**Problem details**
Every line with the string "agent" in it belongs in your answer, so copy them all from the data.

**Exercise input**
"""
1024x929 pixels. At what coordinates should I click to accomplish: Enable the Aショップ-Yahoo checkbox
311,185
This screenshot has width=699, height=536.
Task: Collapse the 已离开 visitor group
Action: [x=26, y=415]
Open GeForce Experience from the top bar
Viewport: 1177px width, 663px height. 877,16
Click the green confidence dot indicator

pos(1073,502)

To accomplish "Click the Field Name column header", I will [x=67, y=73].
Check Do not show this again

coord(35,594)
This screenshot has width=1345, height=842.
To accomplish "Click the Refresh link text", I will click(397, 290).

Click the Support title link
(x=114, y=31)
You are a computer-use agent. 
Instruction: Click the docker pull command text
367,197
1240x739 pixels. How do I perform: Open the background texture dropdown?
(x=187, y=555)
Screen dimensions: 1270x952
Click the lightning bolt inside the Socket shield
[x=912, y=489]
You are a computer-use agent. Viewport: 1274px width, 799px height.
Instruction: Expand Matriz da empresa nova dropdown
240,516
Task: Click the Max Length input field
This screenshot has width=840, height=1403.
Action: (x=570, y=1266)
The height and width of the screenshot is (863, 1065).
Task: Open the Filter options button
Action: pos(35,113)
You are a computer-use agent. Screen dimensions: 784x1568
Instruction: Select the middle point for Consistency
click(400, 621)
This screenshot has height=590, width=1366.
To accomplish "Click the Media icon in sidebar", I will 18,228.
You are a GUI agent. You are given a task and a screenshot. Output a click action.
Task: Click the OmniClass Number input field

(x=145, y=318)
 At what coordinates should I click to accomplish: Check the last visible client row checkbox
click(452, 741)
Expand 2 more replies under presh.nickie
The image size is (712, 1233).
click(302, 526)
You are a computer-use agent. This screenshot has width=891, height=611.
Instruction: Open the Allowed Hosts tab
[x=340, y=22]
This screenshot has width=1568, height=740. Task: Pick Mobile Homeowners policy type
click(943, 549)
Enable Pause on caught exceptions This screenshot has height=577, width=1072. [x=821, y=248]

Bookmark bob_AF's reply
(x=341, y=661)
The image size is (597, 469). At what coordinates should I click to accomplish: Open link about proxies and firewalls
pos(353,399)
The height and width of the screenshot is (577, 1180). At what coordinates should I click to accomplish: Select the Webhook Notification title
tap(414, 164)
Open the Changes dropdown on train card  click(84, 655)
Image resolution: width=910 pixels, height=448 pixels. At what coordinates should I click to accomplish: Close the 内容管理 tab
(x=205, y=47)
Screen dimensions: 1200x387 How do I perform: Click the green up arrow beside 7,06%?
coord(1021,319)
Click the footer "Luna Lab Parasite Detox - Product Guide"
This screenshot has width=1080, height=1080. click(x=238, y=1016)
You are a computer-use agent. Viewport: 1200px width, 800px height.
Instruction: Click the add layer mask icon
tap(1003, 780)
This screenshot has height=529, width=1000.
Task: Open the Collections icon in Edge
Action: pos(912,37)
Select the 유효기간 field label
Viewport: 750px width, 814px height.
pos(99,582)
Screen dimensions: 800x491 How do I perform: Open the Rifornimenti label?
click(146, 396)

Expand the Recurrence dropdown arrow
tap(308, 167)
"""
**Written solution**
You are a computer-use agent. 
You are a computer-use agent. Viewport: 1274px width, 799px height.
You are a computer-use agent. Screen dimensions: 784x1568
You are a GUI agent. You are given a task and a screenshot. Output a click action.
You are a computer-use agent. This screenshot has width=891, height=611.
You are a computer-use agent. Viewport: 1200px width, 800px height.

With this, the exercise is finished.